To do: Please find the lines in the following records that hold "will", and copy them.

══════════════════════════════

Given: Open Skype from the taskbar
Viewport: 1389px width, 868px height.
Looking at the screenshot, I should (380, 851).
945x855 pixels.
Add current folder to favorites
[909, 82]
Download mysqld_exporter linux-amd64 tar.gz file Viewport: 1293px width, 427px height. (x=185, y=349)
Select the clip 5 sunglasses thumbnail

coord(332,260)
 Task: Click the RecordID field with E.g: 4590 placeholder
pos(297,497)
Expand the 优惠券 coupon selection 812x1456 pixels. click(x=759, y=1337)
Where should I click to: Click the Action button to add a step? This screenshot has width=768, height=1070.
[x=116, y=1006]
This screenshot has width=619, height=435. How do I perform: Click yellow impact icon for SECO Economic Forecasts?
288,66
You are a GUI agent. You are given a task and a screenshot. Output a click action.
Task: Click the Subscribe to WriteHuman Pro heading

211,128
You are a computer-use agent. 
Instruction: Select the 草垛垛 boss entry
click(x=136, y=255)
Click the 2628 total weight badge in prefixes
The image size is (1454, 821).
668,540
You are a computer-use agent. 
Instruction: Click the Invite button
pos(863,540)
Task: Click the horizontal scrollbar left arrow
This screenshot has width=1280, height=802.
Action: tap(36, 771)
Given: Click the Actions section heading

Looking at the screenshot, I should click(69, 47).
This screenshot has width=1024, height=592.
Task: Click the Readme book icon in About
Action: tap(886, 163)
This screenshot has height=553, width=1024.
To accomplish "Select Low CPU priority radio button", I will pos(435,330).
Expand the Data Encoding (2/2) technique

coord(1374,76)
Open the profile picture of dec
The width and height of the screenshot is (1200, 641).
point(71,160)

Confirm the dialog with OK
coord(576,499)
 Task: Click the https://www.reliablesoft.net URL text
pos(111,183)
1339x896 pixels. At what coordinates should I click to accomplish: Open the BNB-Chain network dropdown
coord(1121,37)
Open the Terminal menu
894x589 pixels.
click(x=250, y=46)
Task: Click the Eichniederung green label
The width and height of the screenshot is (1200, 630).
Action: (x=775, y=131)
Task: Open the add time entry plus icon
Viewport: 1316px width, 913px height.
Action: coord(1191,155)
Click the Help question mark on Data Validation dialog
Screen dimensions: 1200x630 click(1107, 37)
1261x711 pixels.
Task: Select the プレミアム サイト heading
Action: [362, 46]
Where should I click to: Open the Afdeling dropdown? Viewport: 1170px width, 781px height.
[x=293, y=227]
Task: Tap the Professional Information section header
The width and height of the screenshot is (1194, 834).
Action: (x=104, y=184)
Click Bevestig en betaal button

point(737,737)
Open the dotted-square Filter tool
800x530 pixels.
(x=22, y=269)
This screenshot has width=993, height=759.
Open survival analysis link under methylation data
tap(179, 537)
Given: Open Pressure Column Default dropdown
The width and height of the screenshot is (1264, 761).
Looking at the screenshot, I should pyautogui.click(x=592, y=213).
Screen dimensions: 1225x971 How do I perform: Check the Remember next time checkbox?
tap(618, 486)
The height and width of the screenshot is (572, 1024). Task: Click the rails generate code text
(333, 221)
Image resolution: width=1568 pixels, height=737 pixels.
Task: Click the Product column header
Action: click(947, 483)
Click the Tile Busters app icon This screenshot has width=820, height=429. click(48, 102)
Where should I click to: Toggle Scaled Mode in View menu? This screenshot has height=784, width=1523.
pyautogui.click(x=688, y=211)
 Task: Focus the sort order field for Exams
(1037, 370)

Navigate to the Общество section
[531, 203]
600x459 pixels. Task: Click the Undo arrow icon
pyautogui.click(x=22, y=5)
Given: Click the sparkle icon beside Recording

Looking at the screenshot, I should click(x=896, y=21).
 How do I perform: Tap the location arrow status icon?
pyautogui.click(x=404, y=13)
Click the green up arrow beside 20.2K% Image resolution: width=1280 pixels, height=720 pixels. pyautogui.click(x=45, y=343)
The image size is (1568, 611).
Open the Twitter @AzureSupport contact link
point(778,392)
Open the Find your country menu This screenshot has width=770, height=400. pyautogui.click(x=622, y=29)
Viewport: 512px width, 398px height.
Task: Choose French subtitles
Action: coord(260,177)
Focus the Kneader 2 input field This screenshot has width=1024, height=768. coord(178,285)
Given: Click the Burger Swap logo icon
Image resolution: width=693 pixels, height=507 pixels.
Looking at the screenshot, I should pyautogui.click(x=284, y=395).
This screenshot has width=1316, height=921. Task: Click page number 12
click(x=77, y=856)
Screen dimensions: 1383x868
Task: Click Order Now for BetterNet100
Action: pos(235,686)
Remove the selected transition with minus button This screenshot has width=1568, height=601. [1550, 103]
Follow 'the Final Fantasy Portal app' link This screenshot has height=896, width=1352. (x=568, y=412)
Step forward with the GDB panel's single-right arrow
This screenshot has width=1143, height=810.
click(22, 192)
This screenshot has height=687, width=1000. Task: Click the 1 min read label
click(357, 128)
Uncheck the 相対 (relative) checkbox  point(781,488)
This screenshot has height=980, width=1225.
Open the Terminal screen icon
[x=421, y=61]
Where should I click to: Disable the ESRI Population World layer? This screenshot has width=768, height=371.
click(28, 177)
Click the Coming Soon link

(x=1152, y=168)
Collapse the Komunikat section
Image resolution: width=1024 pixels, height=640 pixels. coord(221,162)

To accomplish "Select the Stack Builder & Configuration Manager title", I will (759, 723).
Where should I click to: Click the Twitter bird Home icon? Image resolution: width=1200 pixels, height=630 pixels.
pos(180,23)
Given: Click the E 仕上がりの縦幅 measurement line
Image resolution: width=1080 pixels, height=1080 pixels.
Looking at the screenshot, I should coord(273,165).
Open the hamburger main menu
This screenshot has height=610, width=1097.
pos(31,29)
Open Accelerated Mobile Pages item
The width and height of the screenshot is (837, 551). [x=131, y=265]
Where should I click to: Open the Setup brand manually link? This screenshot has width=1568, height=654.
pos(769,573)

══════════════════════════════

Exercise response:
To accomplish "Select Low CPU priority radio button", I will pos(435,330).
To accomplish "Select the Stack Builder & Configuration Manager title", I will (759, 723).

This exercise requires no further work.